Task
Restate the records exactly. Include all of them.

Data items
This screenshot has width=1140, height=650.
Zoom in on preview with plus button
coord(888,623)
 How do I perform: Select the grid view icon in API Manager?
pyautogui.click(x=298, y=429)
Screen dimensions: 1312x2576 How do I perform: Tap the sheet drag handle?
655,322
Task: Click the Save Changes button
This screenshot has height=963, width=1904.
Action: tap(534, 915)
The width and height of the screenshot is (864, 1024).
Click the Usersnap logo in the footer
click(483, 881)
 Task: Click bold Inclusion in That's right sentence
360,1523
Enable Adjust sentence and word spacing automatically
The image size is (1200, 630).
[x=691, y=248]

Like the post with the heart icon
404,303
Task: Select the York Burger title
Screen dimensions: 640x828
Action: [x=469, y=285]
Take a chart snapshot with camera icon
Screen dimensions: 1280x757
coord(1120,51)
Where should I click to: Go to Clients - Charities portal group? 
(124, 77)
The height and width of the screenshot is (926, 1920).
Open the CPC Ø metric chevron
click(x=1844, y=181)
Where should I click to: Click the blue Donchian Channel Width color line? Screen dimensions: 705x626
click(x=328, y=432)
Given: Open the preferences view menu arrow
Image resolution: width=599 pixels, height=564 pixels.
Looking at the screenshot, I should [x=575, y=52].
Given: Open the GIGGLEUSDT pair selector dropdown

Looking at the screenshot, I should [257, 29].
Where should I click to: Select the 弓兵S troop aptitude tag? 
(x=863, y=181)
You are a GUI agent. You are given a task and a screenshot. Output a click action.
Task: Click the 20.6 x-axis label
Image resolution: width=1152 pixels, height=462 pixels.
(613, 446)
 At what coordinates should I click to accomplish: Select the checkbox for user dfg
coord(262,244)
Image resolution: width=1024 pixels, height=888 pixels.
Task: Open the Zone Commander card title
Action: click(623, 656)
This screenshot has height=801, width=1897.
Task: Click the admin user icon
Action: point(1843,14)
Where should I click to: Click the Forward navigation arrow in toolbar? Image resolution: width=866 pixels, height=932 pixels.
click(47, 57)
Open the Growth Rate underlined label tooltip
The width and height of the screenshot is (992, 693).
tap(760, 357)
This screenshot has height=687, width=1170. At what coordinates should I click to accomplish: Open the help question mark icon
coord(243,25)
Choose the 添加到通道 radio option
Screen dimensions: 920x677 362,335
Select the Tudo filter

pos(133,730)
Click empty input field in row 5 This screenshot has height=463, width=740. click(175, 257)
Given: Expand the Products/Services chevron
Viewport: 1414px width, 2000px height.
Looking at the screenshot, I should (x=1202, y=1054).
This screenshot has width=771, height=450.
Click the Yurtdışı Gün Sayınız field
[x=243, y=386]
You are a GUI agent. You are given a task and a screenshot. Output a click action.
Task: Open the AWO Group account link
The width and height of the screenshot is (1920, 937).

Exercise answer
This screenshot has width=1140, height=650.
Zoom in on preview with plus button
coord(888,623)
 How do I perform: Select the grid view icon in API Manager?
pyautogui.click(x=298, y=429)
Screen dimensions: 1312x2576 How do I perform: Tap the sheet drag handle?
655,322
Task: Click the Save Changes button
This screenshot has height=963, width=1904.
Action: tap(534, 915)
The width and height of the screenshot is (864, 1024).
Click the Usersnap logo in the footer
click(483, 881)
 Task: Click bold Inclusion in That's right sentence
360,1523
Enable Adjust sentence and word spacing automatically
The image size is (1200, 630).
[x=691, y=248]

Like the post with the heart icon
404,303
Task: Select the York Burger title
Screen dimensions: 640x828
Action: [x=469, y=285]
Take a chart snapshot with camera icon
Screen dimensions: 1280x757
coord(1120,51)
Where should I click to: Go to Clients - Charities portal group? 
(124, 77)
The height and width of the screenshot is (926, 1920).
Open the CPC Ø metric chevron
click(x=1844, y=181)
Where should I click to: Click the blue Donchian Channel Width color line? Screen dimensions: 705x626
click(x=328, y=432)
Given: Open the preferences view menu arrow
Image resolution: width=599 pixels, height=564 pixels.
Looking at the screenshot, I should [x=575, y=52].
Given: Open the GIGGLEUSDT pair selector dropdown

Looking at the screenshot, I should [257, 29].
Where should I click to: Select the 弓兵S troop aptitude tag? 
(x=863, y=181)
You are a GUI agent. You are given a task and a screenshot. Output a click action.
Task: Click the 20.6 x-axis label
Image resolution: width=1152 pixels, height=462 pixels.
(613, 446)
 At what coordinates should I click to accomplish: Select the checkbox for user dfg
coord(262,244)
Image resolution: width=1024 pixels, height=888 pixels.
Task: Open the Zone Commander card title
Action: click(623, 656)
This screenshot has height=801, width=1897.
Task: Click the admin user icon
Action: point(1843,14)
Where should I click to: Click the Forward navigation arrow in toolbar? Image resolution: width=866 pixels, height=932 pixels.
click(47, 57)
Open the Growth Rate underlined label tooltip
The width and height of the screenshot is (992, 693).
tap(760, 357)
This screenshot has height=687, width=1170. At what coordinates should I click to accomplish: Open the help question mark icon
coord(243,25)
Choose the 添加到通道 radio option
Screen dimensions: 920x677 362,335
Select the Tudo filter

pos(133,730)
Click empty input field in row 5 This screenshot has height=463, width=740. click(175, 257)
Given: Expand the Products/Services chevron
Viewport: 1414px width, 2000px height.
Looking at the screenshot, I should (x=1202, y=1054).
This screenshot has width=771, height=450.
Click the Yurtdışı Gün Sayınız field
[x=243, y=386]
You are a GUI agent. You are given a task and a screenshot. Output a click action.
Task: Open the AWO Group account link
The width and height of the screenshot is (1920, 937).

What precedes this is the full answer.